The Audit Committee shall be appointed by the Board from amongst its Directors (except alternate directors) which fulfils the following requirements:

a) the audit committee must be composed of no fewer than three (3) members;

b) all the audit committee members must be non-executive directors, with a majority of them being independent directors; and

c) all members of the audit committee should be financially literate and at least one member of the audit committee:

i) must be a member of the Malaysian Institute of Accountants (MIA); or

ii) if he is not a member of the MIA, he must have at least 3 years’ working experience and:

aa) he must have passed the examinations specified in Part 1 of the First Schedule of the Accountants Act, 1967; or

bb) he must be a member of one of the associations of accountants specified in Part II of the First Schedule of the Accountants Act, 1967; or

iii) fulfils such other requirements as prescribed or approved by Bursa Malaysia Securities Berhad.

The members of the Audit Committee shall elect a chairman from among their number who shall be an independent director.

The Board shall, within three (3) months of a vacancy occurring in the Audit Committee which results in the number of members reduced to below three (3), appoint such number of new members as may be required to make up the minimum number of three (3) members.

The Nomination Committee shall review the term of office and performance of the Audit Committee and each of its members annually.



The Audit Committee shall, in accordance with the procedures determined by the Board and at the cost of the Company:

  1. have authority to investigate any matter within its terms of reference;
  2. have the resources which are required to perform its duties;
  3. have full and unrestricted access to any information pertaining to the Company;
  4. have direct communication channels with the external auditors and person(s) carrying out the internal audit function or activity;
  5. be able to obtain independent professional or other advice; and
  6. be able to convene meetings with the external auditors, the person(s) carrying out the internal audit function or activity or both, excluding the attendance of other directors and employees of the Company, whenever deemed necessary.


The functions of the Audit Committee shall include the following:

1. review the following and report the same to the Board:

a) with the external auditors, the audit plan;

b) with the external auditors, their evaluation of the system of internal controls;

c) with the external auditors, their audit report;

d) the assistance given by the employees of the Company to the external auditors;

e) the assessment on the competency and independence of external auditors for determination of their suitability for re-appointment;

f) the adequacy of the scope, competency and resources of the internal audit function and that it has the necessary authority to carry out its work;

g) the internal audit plan, processes, the results of the internal audit assessments or investigation undertaken and whether or not appropriate action is taken on the recommendations;

h) the quarterly results and year end financial statements, prior to the approval by the Board, focusing particularly on:

i) changes in or implementation of major accounting policy changes;

ii) significant matters highlighted including financial reporting issues, significant judgments made by management, significant and unusual events or transactions, and how these matters are addressed; and

iii) compliance with accounting standards and other legal requirements;

i) any related party transaction and conflict of interest situation that may arise within the Company or Group including any transaction, procedure or course of conduct that raises questions of management integrity;

j) any letter of resignation from the external auditors of the Company; and

k) Risk Management Framework and risk register of the Group, including corruption risks (i.e. investigation of whistleblowing reports).

2. recommend the nomination of a person or persons as external auditors.

Meetings and Reporting Procedures

1)         Frequency and Notice of the Meeting

Meetings of the Audit Committee shall be held not less than four (4) times a year.
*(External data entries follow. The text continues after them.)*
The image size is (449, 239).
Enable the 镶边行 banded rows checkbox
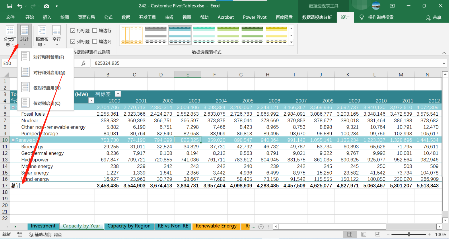[95, 31]
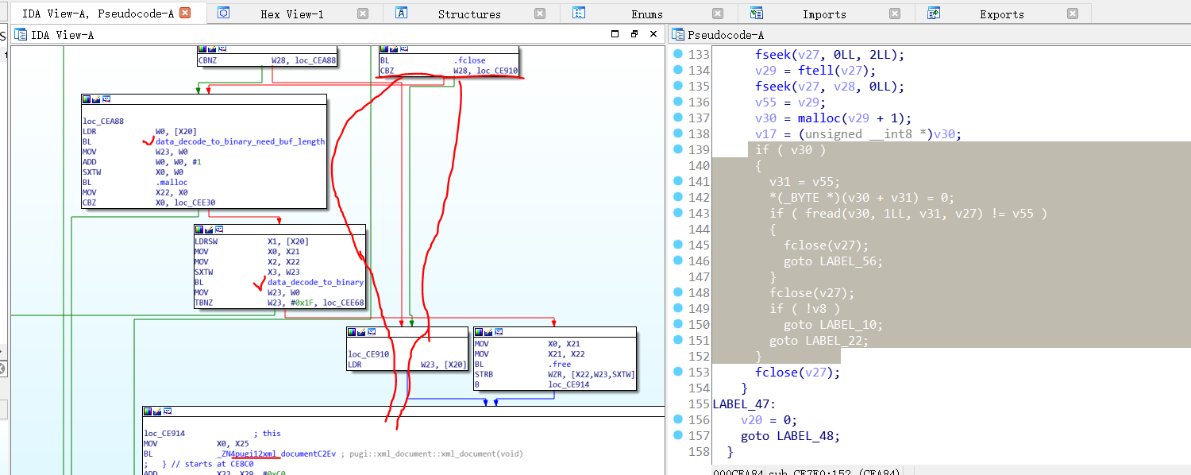Image resolution: width=1191 pixels, height=475 pixels.
Task: Click the Exports tab icon
Action: (934, 14)
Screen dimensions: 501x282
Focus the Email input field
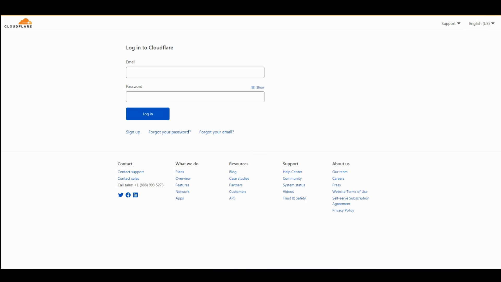click(195, 72)
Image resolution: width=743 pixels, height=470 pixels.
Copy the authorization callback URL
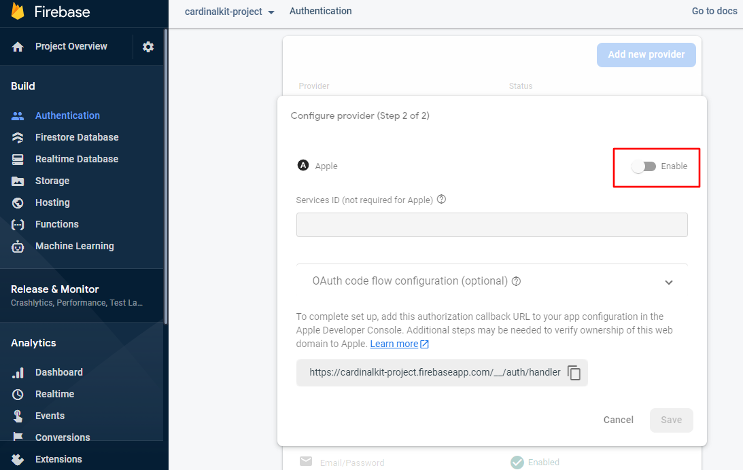(574, 373)
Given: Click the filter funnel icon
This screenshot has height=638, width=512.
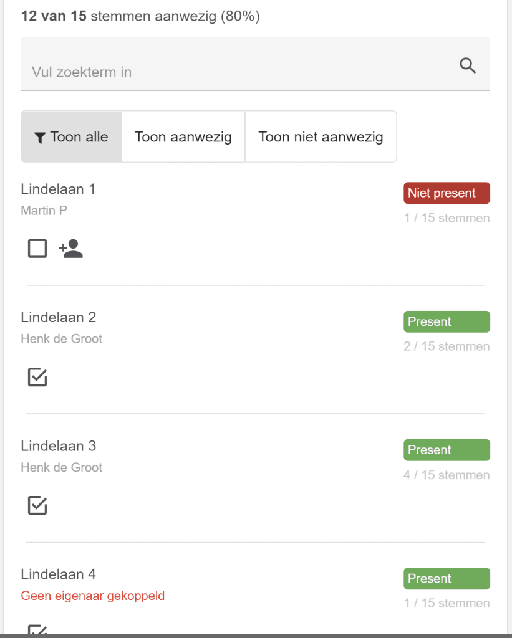Looking at the screenshot, I should [x=40, y=138].
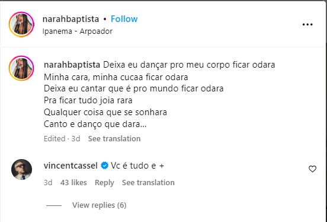
Task: Click the line beside View replies
Action: [54, 206]
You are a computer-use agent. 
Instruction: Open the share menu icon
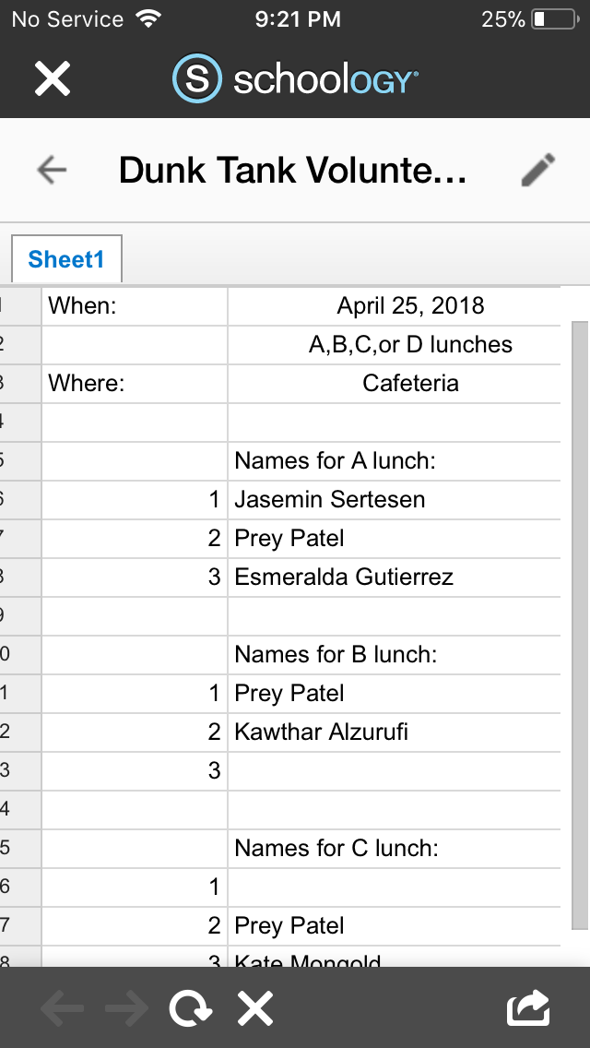[528, 1008]
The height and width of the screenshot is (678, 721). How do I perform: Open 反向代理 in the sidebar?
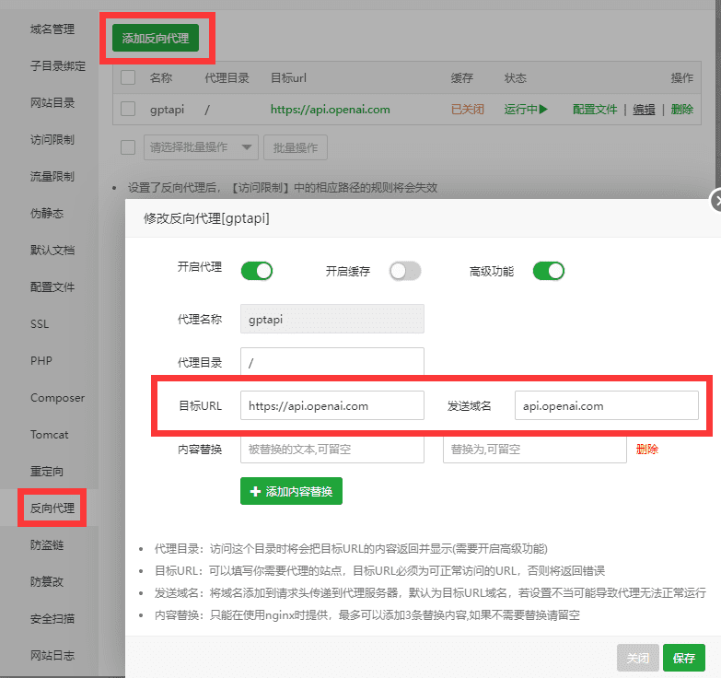pyautogui.click(x=52, y=508)
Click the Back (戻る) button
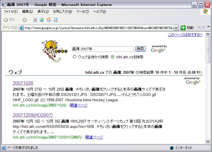212x152 pixels. pos(9,20)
The external auditors may request a meeting if they consider that one is necessary and shall have the right to appear and be heard at any meeting of the Audit Committee. The Chairman shall convene a meeting whenever any member of the Audit Committee requests for a meeting. Written notice of the meeting together with the agenda shall be given to the members of the Audit Committee and external auditors where applicable. The Chairman shall engage on a continuous basis with the Executive Chairman, the senior finance officers, the internal auditors and the external auditors in order to be kept informed of matters affecting the Company.
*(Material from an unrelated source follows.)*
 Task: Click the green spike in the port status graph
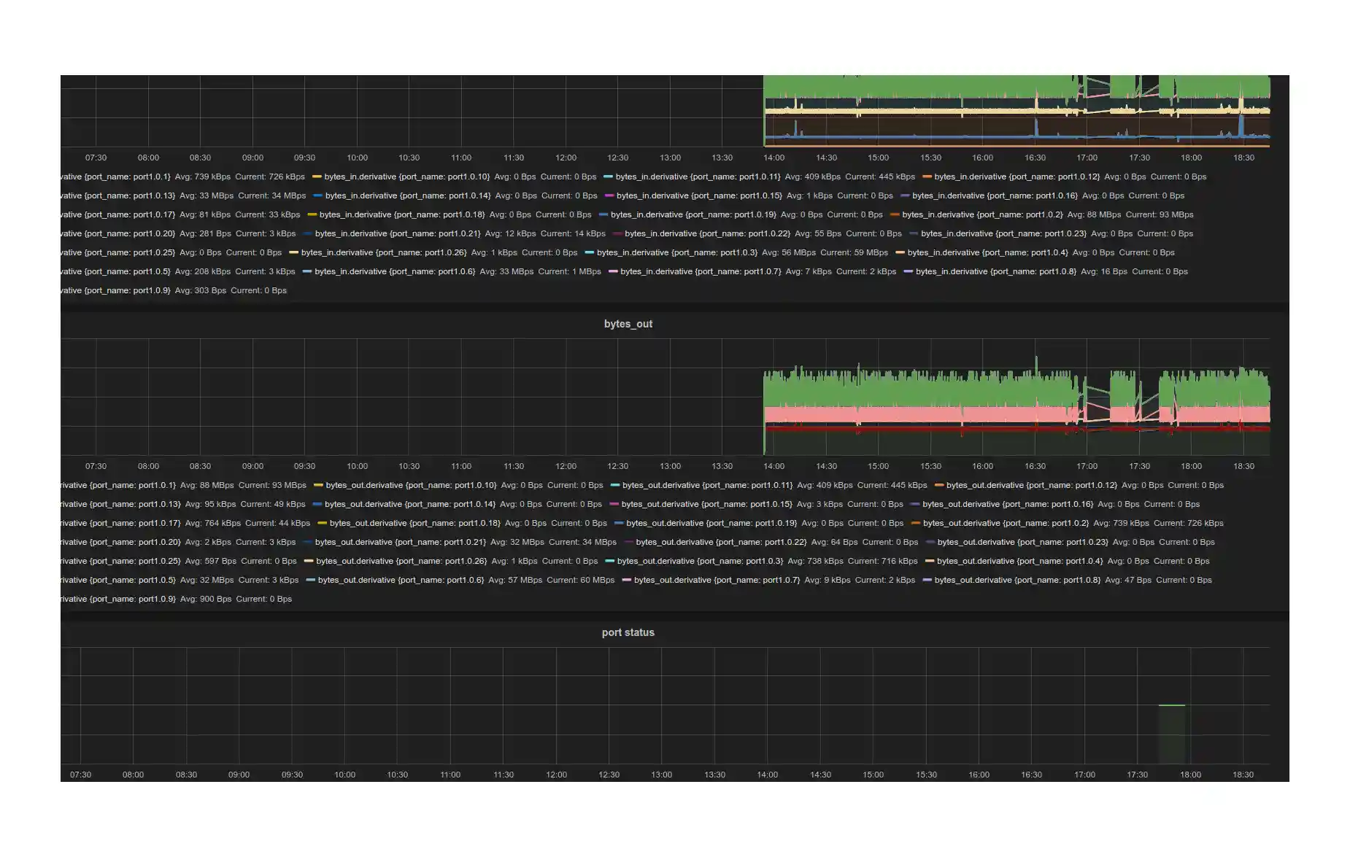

Other directors and employees may attend any particular Audit Committee meeting only at the Audit Committee’s invitation, specific to the relevant meeting.

2)         Quorum

The quorum for a meeting of the Audit Committee shall be two (2) members provided always that the majority of the members present must be independent directors.

3)         Secretaries

The Company Secretary shall be the secretary of the Audit Committee and shall maintain minutes of the proceedings of the meetings of the Audit Committee and circulate such minutes to all members of the Board.

This Terms of Reference was reviewed and approved by the board on 8 October 2021.